As you design your product, determine the necessary datasets for your solution. Any piece of data that you add should provide value to the consumer. Consider the following key aspects:

Volume: how much data you need to provide valuable insights to your customers?
Velocity: how quickly data is generated or how frequently must the generated analytics be updated to remain valuable?
Variety: how many data sources and types do you need to load and transform for insight generation?
Veracity: what in your data is important for the analyses you are aiming to provide to customers, and what is less valuable or relevant?

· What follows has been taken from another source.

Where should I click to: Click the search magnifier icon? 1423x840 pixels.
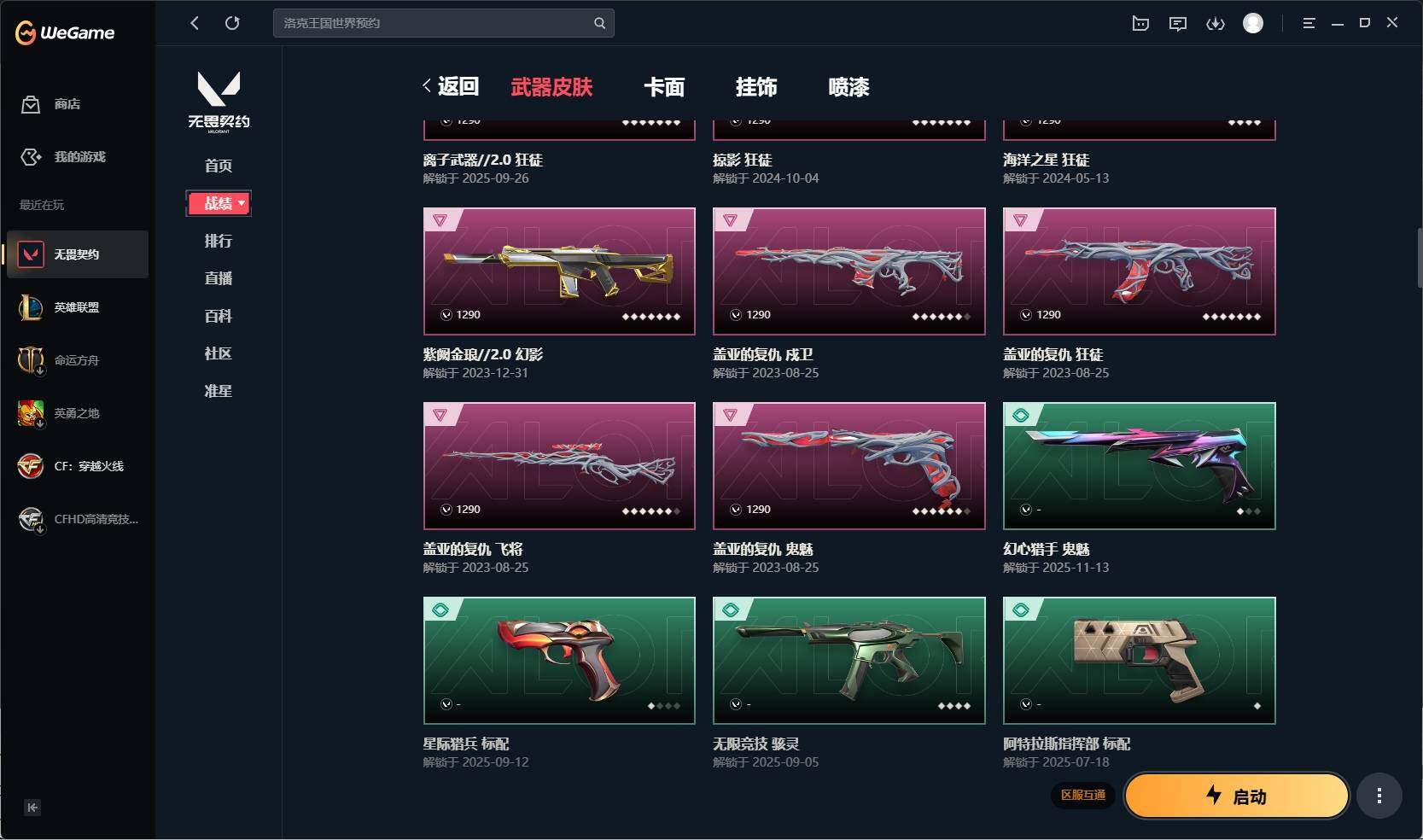[600, 23]
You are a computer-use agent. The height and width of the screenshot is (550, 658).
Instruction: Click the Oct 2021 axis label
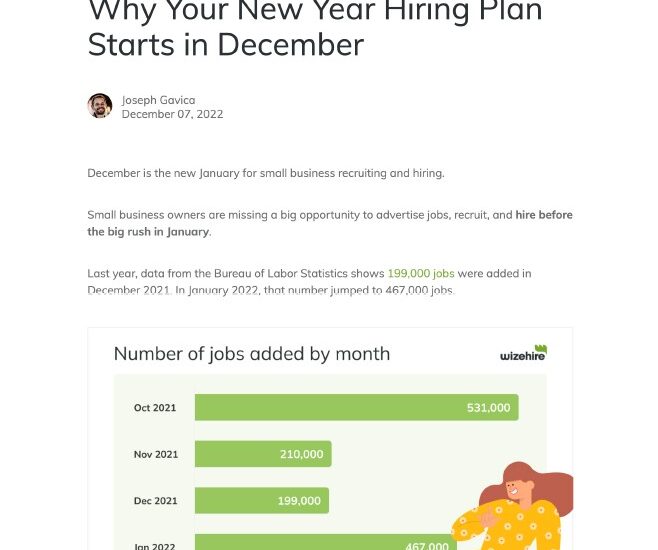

Additionally, your organization or customers may have requirements related to:

Data privacy: Who can access the data? How is Personally Identifiable Information (PII) handled? Are GDPR and other privacy laws are adhered to?
Data residency: what are the requirements for the physical location of the data in the world?
Data access restrictions: Are database or storage buckets behind a firewall? Is IP-whitelisting acceptable? Is VPC placement required?
Data encryption: who controls the encryption keys for data in Qlik Cloud, and how is data encrypted?

The answers to these questions will guide your data architecture choice, and, later, the app architecture you deploy to leverage it.

Analytics reload concurrency

In your contract, it will specify the number of concurrent reloads you can execute in Qlik Cloud. This limit is per entitlement, meaning that if you are entitled to 30 concurrent reloads in your contract, this total applies across all tenants you choose to deploy.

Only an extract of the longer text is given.